What to work on:
1. From the music commentary, list every act said to have survived the decade transition with some dignity.
2. Carry on the music commentary past its last sentence, in the same voice.

Document section:
──────────────────────────────
It's technically from the '90s but anyone who grew up in the '80s will hear the influence of Pat Benetar, Bonnie Tyler, and Belinda Carlisle. It's actually a generic ballad with a substandard verse, but with an anthemic chorus like this and a gorgeous vocalist you can leave the verse alone. This has elements of Cher too, Wilson Phillips, Peter Cetera, Nelson, Heart: all the big heavily produced rock hits of that time, but the problem is that in 1991, the pretty pop bubble had burst and the next generation had started to eat up a less polished/produced type of music coming from the North West Coast. Belinda Carlisle survived the decade transition with some dignity as did The Rolling Stones and REM and Whitney Houston and Dire Straits, but there was a four year period, 1989-1992 when the most over produced power ballads were being thrown on the radio. It was like an Arms Race between international music studios each trying to produce the most epic song and it destroyed all hope for realistic bands like Culture Club and REO Speedwagon, and The Cars, whose singles suddenly sounded dated. It was like a new Berlin Wall of music had been constructed and all low budget acts such as Tracy Chapman and Cyndi Lauper would not be allowed to cross, but this wall only lasted long enough to cull some of the fading acts like Def Leppard and flavor of the months like Debbie Gibson. 

The epic song has a few characteristics but the one I want to point out is the key change at the last chorus, sometimes called a "truck driver key change" because it musically evokes the action when a big stunt truck is going up a steep hill in order to plunge off a cliff dramatically and is losing speed and the driver must downshift or stall. See? Songs are meant to end with the listener flying off a cliff, not simply limping up to the edge and tumbling down the jagged side to the next song and this modulation gives them the extra RPMs to get you airborne. In Roxette's case the verse is in D minor. The chorus is in the relative Major F. It's a modulation, no doubt, but the notes don't change, just the tonic focus. That's why it sounds epic...sad to triumphant...minor to major with the same key signature. But the really epic key change is when there is a "pianissimo" chorus in F at 2:30 followed by several choruses when the key changes from F up a whole step to G at 2:43. This is what producers do when they frivolously want to change a song length from 3:00 to 4:00 and also to get the listener off. And it works... for a while.
──────────────────────────────
Supplied entries:
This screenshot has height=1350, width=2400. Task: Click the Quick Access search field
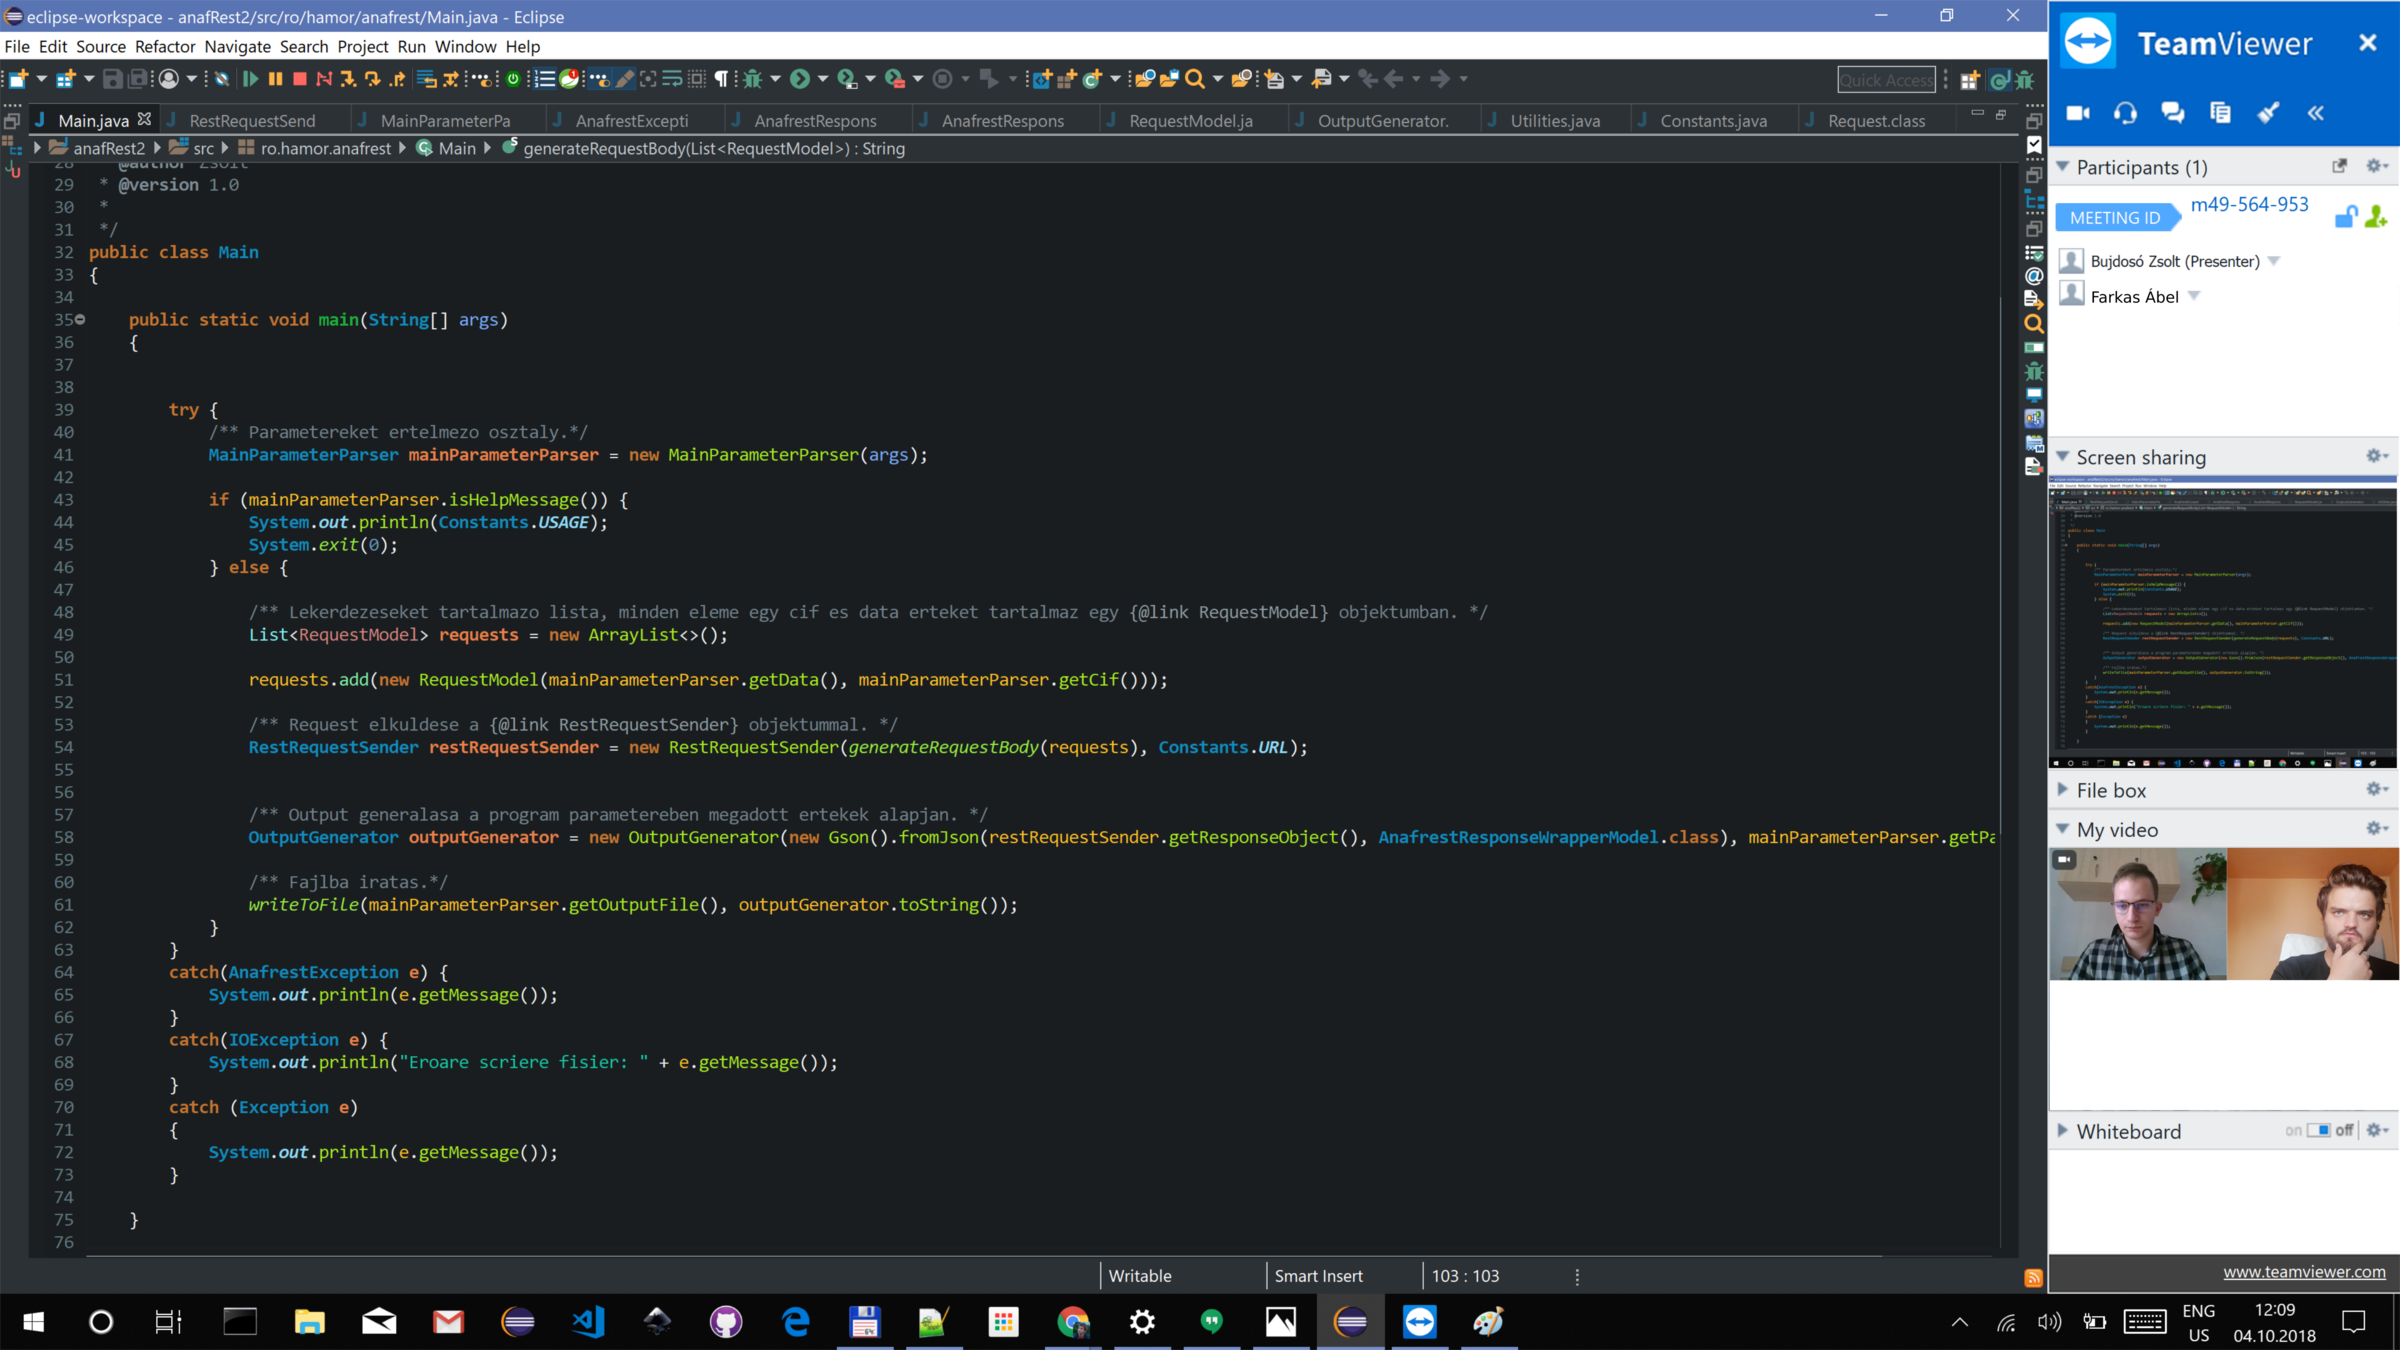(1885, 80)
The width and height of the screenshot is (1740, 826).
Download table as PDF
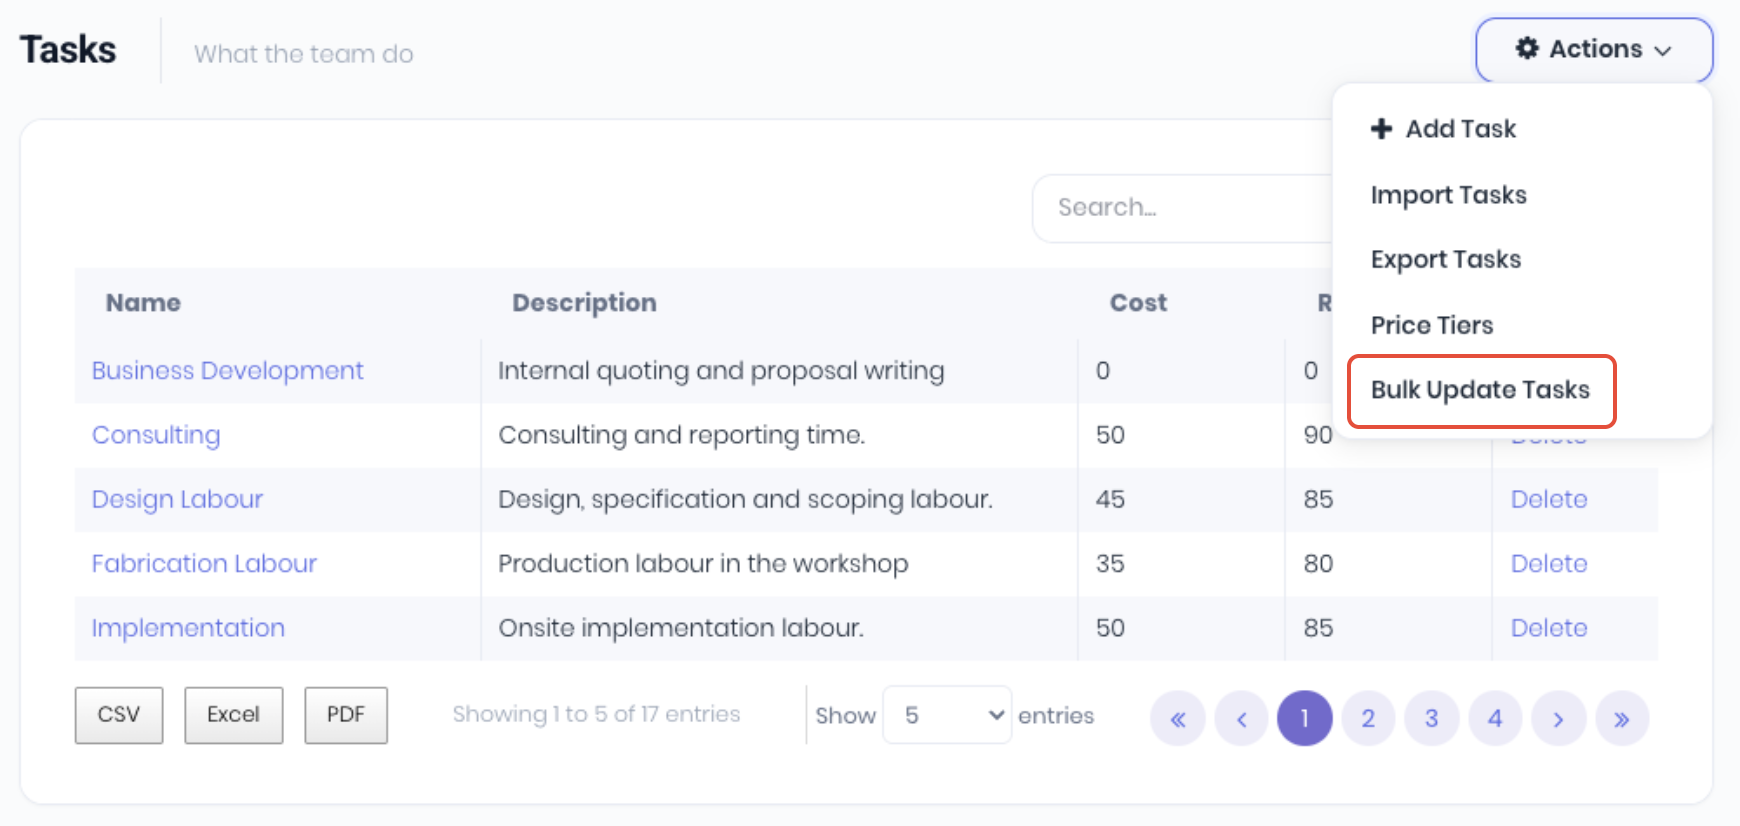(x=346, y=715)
──────────────────────────────
Results in order:
1. Belinda Carlisle, The Rolling Stones, REM, Whitney Houston, Dire Straits

2.
It was the last gasp of the '80s between the fading of Milli Vanilli and the rise of Pearl Jam and Nirvana, this strange mini-era of huge ballads that only Jim Steinman had ever attempted before. Now lesser writers were trying their hand and basically creating skin deep anthems that would have no lasting appeal or any kind of art to the language. Very 10th grade lyrics. When you listen to them you think, "Hey, good song." Well, the second time you listen to it you don't hear anything new. The third time you listen to it you skip to the next song about half way through. That's the difference. Bat Out of Hell has songs that are not skin deep. Steinman and Meatloaf sort of approached it like the genre itself was skin deep, but they we're going to be ridiculously emotional and serious about it. Nelson approached it with a casual brilliance esthetic, but the big difference is creativity. Mr. Big had one of the greatest guitar players of all time with Paul Gilbert, strong voices, pretty chins, nice hair, and they managed to compose a single rock anthem that is super catchy, but is forever trapped in 1991. Bat Out of Hell is pretty much timeless because the creativity was very high and the authenticity was also very high. The songs aren't quite as "catchy" but that's the sacrifice of the Steinman anthem. It's also why a singer like Otis Redding can not be eclipsed by a Michael Buble singing Otis Redding songs; the authenticity for Buble is derivative even though his talent is approximately equivalent. I mean, if something like sex appeal or charisma could be taught then wouldn't Marylin Monroe and Vivien Leigh be long forgotten? I think the elite cultural icons started out with supernatural gifts that they developed until they personify Soul or Sex for the rest of us mortals.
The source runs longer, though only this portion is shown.